_Exercise goal_
Restrict the output to the lines below starting at the one that contains "[Στη Λίστα] (191, 618)" and ending at the one that contains "Λευκά Είδη (343, 2123)", and restate them word for word, both ends included.

_Material to process_
[Start of section]

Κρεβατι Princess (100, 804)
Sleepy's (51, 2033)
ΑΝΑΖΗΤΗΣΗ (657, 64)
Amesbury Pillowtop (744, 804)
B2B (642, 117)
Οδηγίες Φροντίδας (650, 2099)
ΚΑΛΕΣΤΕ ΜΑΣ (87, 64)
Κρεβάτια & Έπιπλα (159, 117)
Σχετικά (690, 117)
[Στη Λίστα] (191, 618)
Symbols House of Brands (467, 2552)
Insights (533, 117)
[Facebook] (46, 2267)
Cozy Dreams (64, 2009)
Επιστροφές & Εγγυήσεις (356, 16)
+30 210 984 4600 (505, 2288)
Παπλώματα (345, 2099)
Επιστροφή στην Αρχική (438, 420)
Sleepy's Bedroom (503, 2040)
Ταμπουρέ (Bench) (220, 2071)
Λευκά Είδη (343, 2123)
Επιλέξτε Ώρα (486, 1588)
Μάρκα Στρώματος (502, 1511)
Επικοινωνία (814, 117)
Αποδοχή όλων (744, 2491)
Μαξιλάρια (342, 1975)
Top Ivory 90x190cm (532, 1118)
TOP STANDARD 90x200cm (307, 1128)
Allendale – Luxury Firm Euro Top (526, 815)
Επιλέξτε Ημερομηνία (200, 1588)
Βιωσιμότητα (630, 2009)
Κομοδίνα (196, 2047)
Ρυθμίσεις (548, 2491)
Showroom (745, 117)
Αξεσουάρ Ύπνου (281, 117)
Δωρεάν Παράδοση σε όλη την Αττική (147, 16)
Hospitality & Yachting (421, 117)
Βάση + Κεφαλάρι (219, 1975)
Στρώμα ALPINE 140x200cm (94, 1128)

[End of section]

_Result of this exercise_
[Στη Λίστα] (191, 618)
Symbols House of Brands (467, 2552)
Insights (533, 117)
[Facebook] (46, 2267)
Cozy Dreams (64, 2009)
Επιστροφές & Εγγυήσεις (356, 16)
+30 210 984 4600 (505, 2288)
Παπλώματα (345, 2099)
Επιστροφή στην Αρχική (438, 420)
Sleepy's Bedroom (503, 2040)
Ταμπουρέ (Bench) (220, 2071)
Λευκά Είδη (343, 2123)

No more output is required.